Full North East Ambulance Service statement as coroner rules failures contributed to County Durham dad's death
by Nicole Goodwin · ChronicleLiveNorth East Ambulance Service has apologised after an inquest found failings and neglect contributed to a dad-of-five's death.
Aaron Morris, 31, was due to become a dad to twins when he was involved in a motorbike collision in Esh Winning, County Durham, and died on his wife Samantha's 28th birthday. Today, a coroner ruled that there were elements of neglect from North East Ambulance Service (NEAS) in Aaron's death on July 1, 2022.
Throughout a five-day inquest, County Durham and Darlington Coroner's Court heard how Aaron lay injured in the road for almost an hour before an ambulance arrived at the scene. It took 54 minutes for an ambulance to arrive by his side, when it should have arrived in 18 minutes.
There was a high demand on the ambulance service around the time of the collision, with 56 calls recorded at 12pm. The call should have been picked up within five seconds. However, the inquest heard that the first 999 call requesting medical support for Aaron at 12.27pm was on hold for 96 seconds.
A third-party ambulance company, Ambulnz, which was supporting NEAS, was allocated at 1.08pm and arrived on scene at 1.21pm, coming to a stop at 1.22pm. However, the inquest ruled that critical support from a Critical Team Leader (CTL) could have been on the scene sooner.
The court heard that the CTL was based approximately 9.1 miles away in Stanley at the time of the collision and could have attended. But she was in a meeting she didn't need to be in and did not dispatch to the scene when a colleague queried whether she was available.
Senior Assistant Coroner, Crispin Oliver, ruled that "failure of [the] ambulance service's Clinical Team Leader to deploy to the scene from 12.52pm, when there was certainly enough information for her to do so", was another failure which could have led to Aaron's death.
He concluded that it was "highly likely" that Aaron would have survived had "available specialist medical treatment been applied in a timely manner."
Following Aaron's death, NEAS conducted an investigation and admitted there were failings in the treatment he received. The Trust said that it accepts today's findings and has already taken steps to ensure this won't happen again.
Dr Kat Noble, medical director for North East Ambulance Service, said: "Firstly, I would like to say to Samantha, and all of Aaron's family that I am deeply sorry.
"When concerns were raised with us about Aaron’s care, we reported these as a serious incident and undertook a thorough investigation into what had happened. We shared the outcome of the serious investigation review with Aaron's family.
"There were a number of organisations involved in this case and we unreservedly apologise for not providing the right care from our service when Aaron needed it. We accept that opportunities were missed to deploy a clinical team leader to this incident. This is the responsibility of the teams monitoring incoming and changing information about a patient’s condition, rather than one responder alone and we have made changes to our deployment processes to ensure that this couldn't happen again.

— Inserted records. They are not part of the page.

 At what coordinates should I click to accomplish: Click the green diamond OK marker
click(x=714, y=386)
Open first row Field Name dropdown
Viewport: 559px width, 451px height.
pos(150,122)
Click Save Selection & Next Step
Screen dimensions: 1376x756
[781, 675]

"There were a number of other actions arising from the review of this incident that we have taken forward to improve the coordination of our response and we fully accept the coroner’s findings and conclusion."
Samantha and the coroner have both praised NEAS for their open and honest approach throughout the inquest and investigations following Aaron's death.
Samantha said: "The transparency and proactive approach of NEAS and GNAAS is appreciated and I am glad lessons have been learnt. Changes have already been implemented to prevent other families having to go through such a terrible experience. They have offered me support before, during and after the inquest and we have had open discussions about how the new trauma desk works and the organisation changes that have been made."
The coroner told the court: "The response to what happened here has been a model of how institution interested persons in inquests should respond to a situation like this."